Fragmento:
↓↓↓
Acudes a la cita sin analizar la importancia de estos programas de detección precoz. Te sometes a la mamografía confiada. En breve te enviarán la confirmación de que estás sana, como cada dos años.
Sin embargo, en esta ocasión no recibes una carta sino una llamada: han percibido algo sospechoso y debes someterte a más pruebas. Términos como ecografía mamaria, mamografía con contrastes o biopsia empiezan a formar parte de tu día a día. Visualizas la sombra de un buitre revoloteando por encima de tu cabeza y te asustas. Tu primera reacción es no decírselo a nadie. Después te asalta la imperiosa necesidad de compartirlo con tus seres queridos.
El doctor vierte el jarro de agua helada sobre ti: tienes un cáncer de mama y es maligno. Tu hija te aprieta la mano con fuerza. A duras penas prestas atención a lo que sigue: cirugía, extirpación, radioterapia. Te aferras a sus últimas palabras: estadio inicial y buen pronóstico.
↑↑↑
Información proporcionada:
↓↓↓
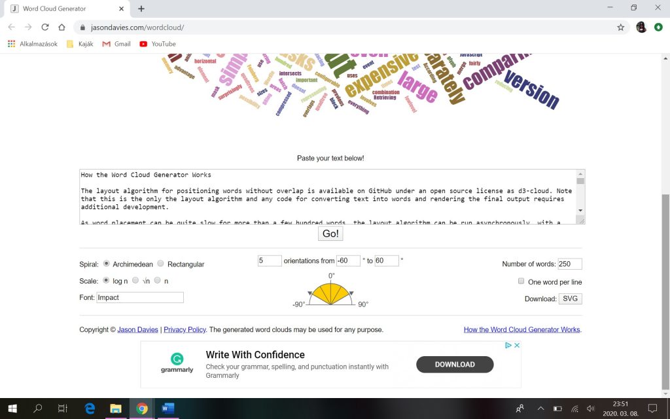The image size is (670, 419).
Task: Open the new tab plus button
Action: 141,9
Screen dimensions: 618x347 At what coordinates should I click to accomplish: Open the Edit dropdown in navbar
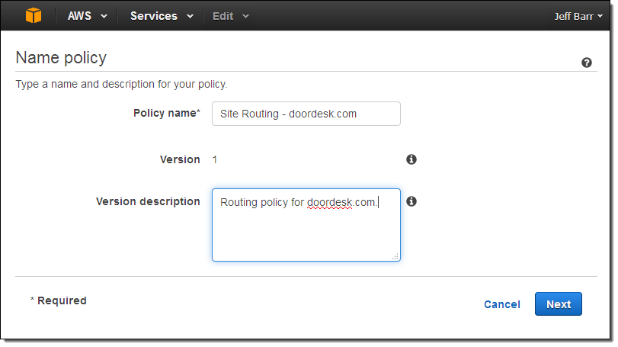tap(231, 16)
↑↑↑
Tareas y ejercicios:
1) Responde con datos del fragmento sobre el diagnóstico de cáncer de mama:
(a) ¿Cada cuánto tiempo recibe la protagonista la confirmación de que está sana?
(b) ¿Qué tres términos empiezan a formar parte de su día a día tras la llamada?
(c) ¿Qué hace su hija cuando el doctor comunica el diagnóstico?
2) Prolonga el fragmento sobre el diagnóstico de cáncer de mama a partir de su última oración.
Los registros no hacen falta para resolver ninguna tarea.

Respuestas por punto:
1)
(a) Cada dos años.
(b) Ecografía mamaria, mamografía con contrastes y biopsia.
(c) Le aprieta la mano con fuerza.

2)
Decides contárselo a la familia, a las amistades. Es terapéutico expresarlo en voz alta. Por una vez te desprendes de la armadura de «yo sola puedo con todo» y resulta reconfortante. Te obligan a recordar que eres una luchadora.
Tu mundo entra en pausa. Aun así te consideras afortunada. Te han avisado a tiempo y han activado el protocolo con rapidez y eficacia. Piensas en esas otras —dicen que dos mil, imagino que muchas más— que no tuvieron tanta suerte. Sientes rabia y dolor por ellas. Un fallo en el cribado del cáncer de mama. ¿Cómo es posible? Un error fatídico que afecta a las mujeres, solo a las mujeres. Errar es humano pero hay errores que matan.